Para o marqueteiro político Jefferson Rodrigues,da agência Ethos,o lançamento dessas músicas pode acontecer em dois momentos distintos: no meio de uma campanha extensa,funcionando como um “respiro” entre ações de marketing consideradas mais agressivas,ou no fim,atuando como uma “cartada final”.
Ingredientes do jingle
Há mais de 20 anos nesse mercado,o diretor comercial da RDS Studio,Sergio Fontinelly,revela que a criação de um hit eleitoral começa por um briefing completo sobre a personalidade do candidato e das propostas que ele quer lançar. Antes proibidas durante a pré-campanha,expressões que buscam persuadir o eleitor,como “vote” e “apoie”,são então distribuídas pela letra que sintetiza a mensagem final. Por fim,são escolhidos melodia e ritmo.
A escolha certeira do gênero musical depende,de acordo com Jefferson,do gosto pessoal do candidato e do eleitorado que ele pretende alcançar. Em um campo de decisão onde os regionalismos certamente importam,o estilo de cada um também faz a diferença.
Em São Paulo,maior colégio eleitoral do país,as canções escolhidas miram em sonoridades reconhecidas pelo gosto paulistano. O samba foi o preferido pelo candidato à reeleição Ricardo Nunes (MDB),com o refrão “deixa Ricardo lá,deixa o cara trabalhar para cuidar da nossa gente”,e pelo deputado federal Guilherme Boulos (PSOL),que escolheu uma adaptação da música “Tá escrito”,um sucesso nacional.
Tabata Amaral (PSB) aposta numa sonoridade mistura o samba e o rap,com trechos como “veio da Vila Missionária com uma missão,mudar a periferia através da educação”.
Datena (PSDB),por sua vez,tem seu jingle no ritmo do sertanejo universitário — vertente que explodiu no Brasil em meados de 2010. A gravação diz: “Datena,independência e coragem,para livrar São Paulo do crime e proteger nossa cidade”.
Apesar de investir na construção da sua campanha nas redes sociais há meses,Pablo Marçal ainda não tem um jingle oficial. O ex-coach compartilha trechos de músicas criadas por fãs,que usam os ritmos funk e piseiro para projetarem apoio a sua candidatura e repetirem o lema “Faz o M”.

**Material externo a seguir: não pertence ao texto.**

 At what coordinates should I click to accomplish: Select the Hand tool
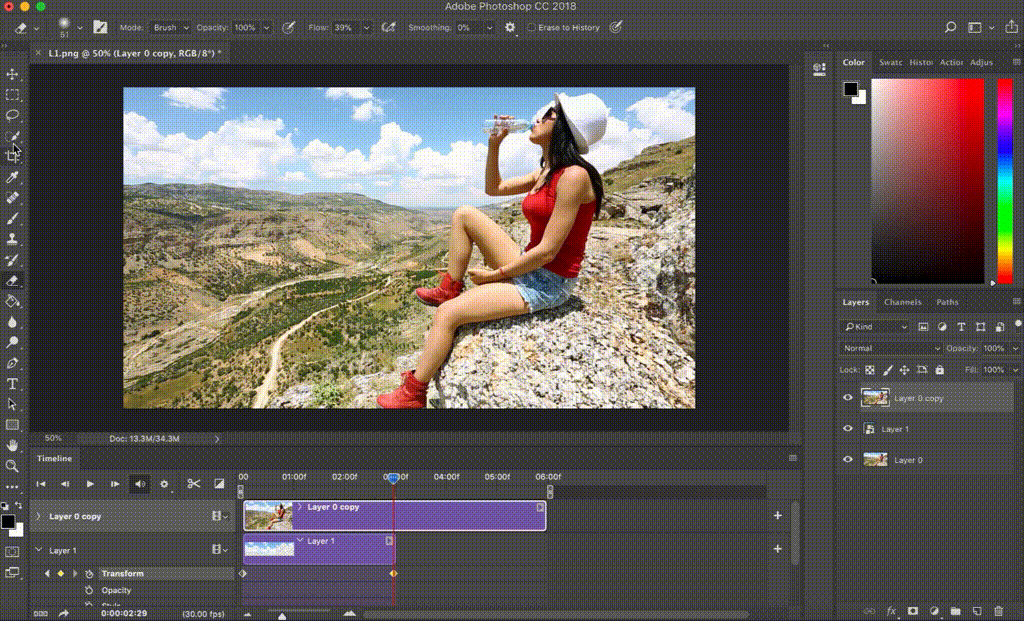tap(12, 446)
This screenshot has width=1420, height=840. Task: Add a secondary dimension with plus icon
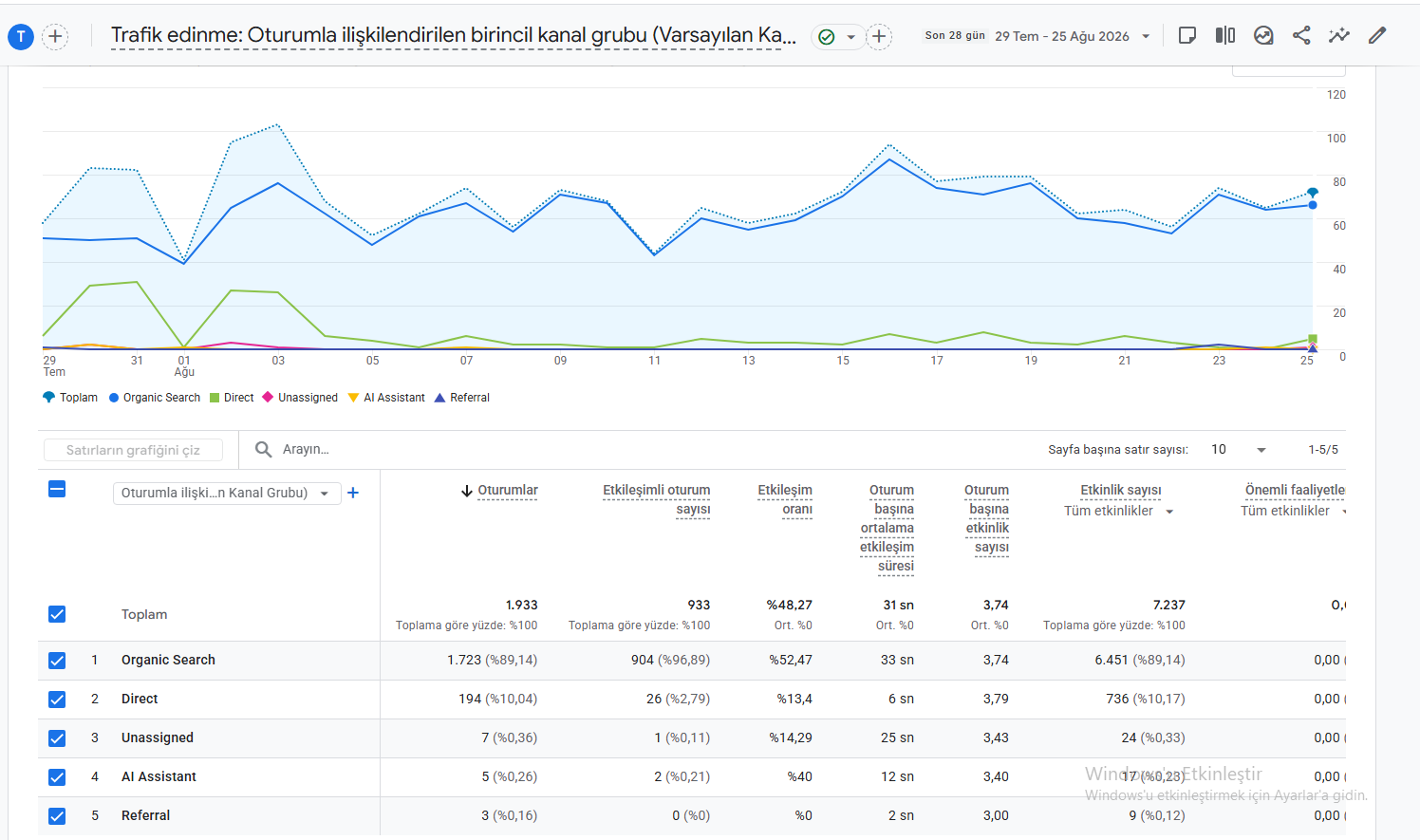(353, 493)
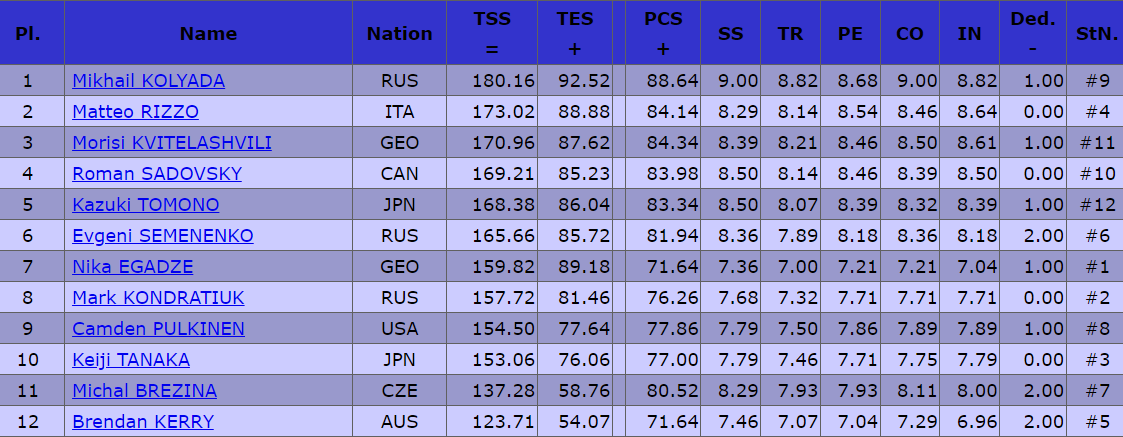Open Mark KONDRATIUK profile link
Screen dimensions: 1123x437
[158, 298]
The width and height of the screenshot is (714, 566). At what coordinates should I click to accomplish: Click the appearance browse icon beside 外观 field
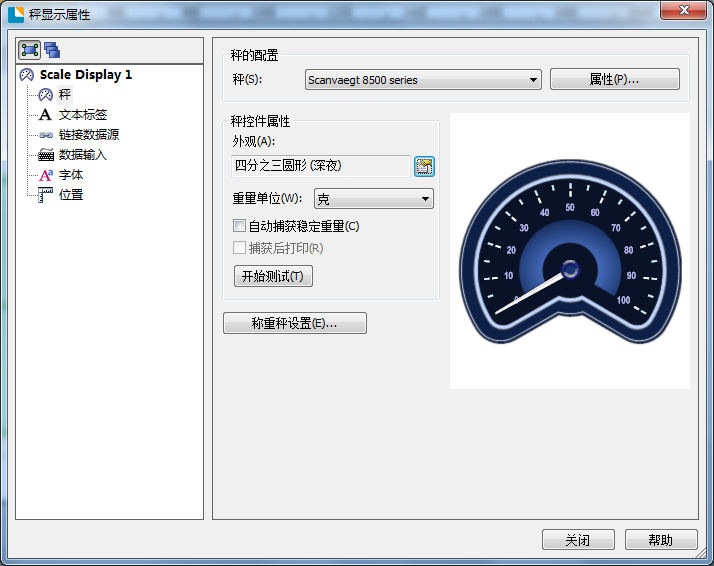coord(424,166)
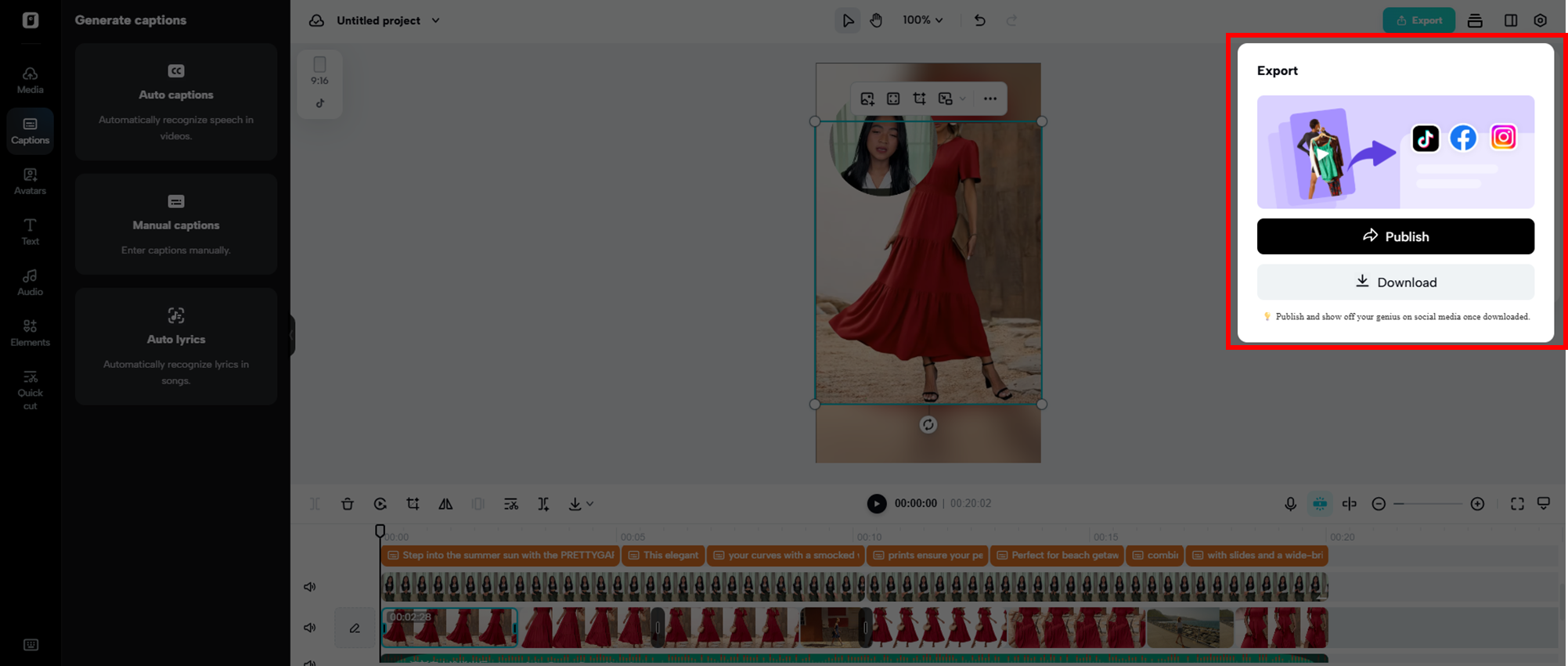
Task: Click the fullscreen preview icon
Action: coord(1517,504)
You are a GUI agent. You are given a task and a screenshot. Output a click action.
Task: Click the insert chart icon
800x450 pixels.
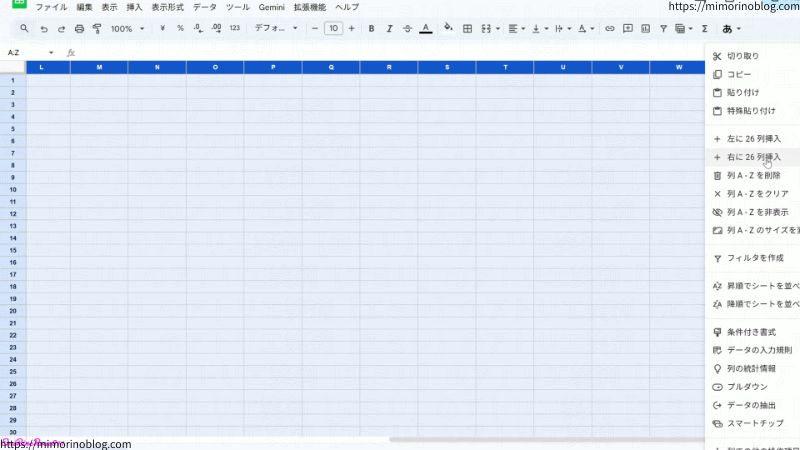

No Rio de Janeiro,o candidato à reeleição Eduardo Paes (PSD) optou por um um samba que destaca seus feitos como prefeito em gestões anteriores,com o refrão “o cara é responsa,o povo aprovou”. Alexandre Ramagem (PL) tem uma canção em que alfineta os concorrentes ao pontuar que os políticos são sempre os mesmos e “os problemas continuam”.
Paródia só com permissão
O deputado federal Tarcísio Motta (PSOL) aposta na comunicação com o público jovem e de forma simplificada,falando em “um Rio sem caô” no seu jingle. Marcelo Queiroz (PP) tem dois jingles com os ritmos de funk melody e pop,ressaltando o compromisso com a causa animal e a distância da polarização.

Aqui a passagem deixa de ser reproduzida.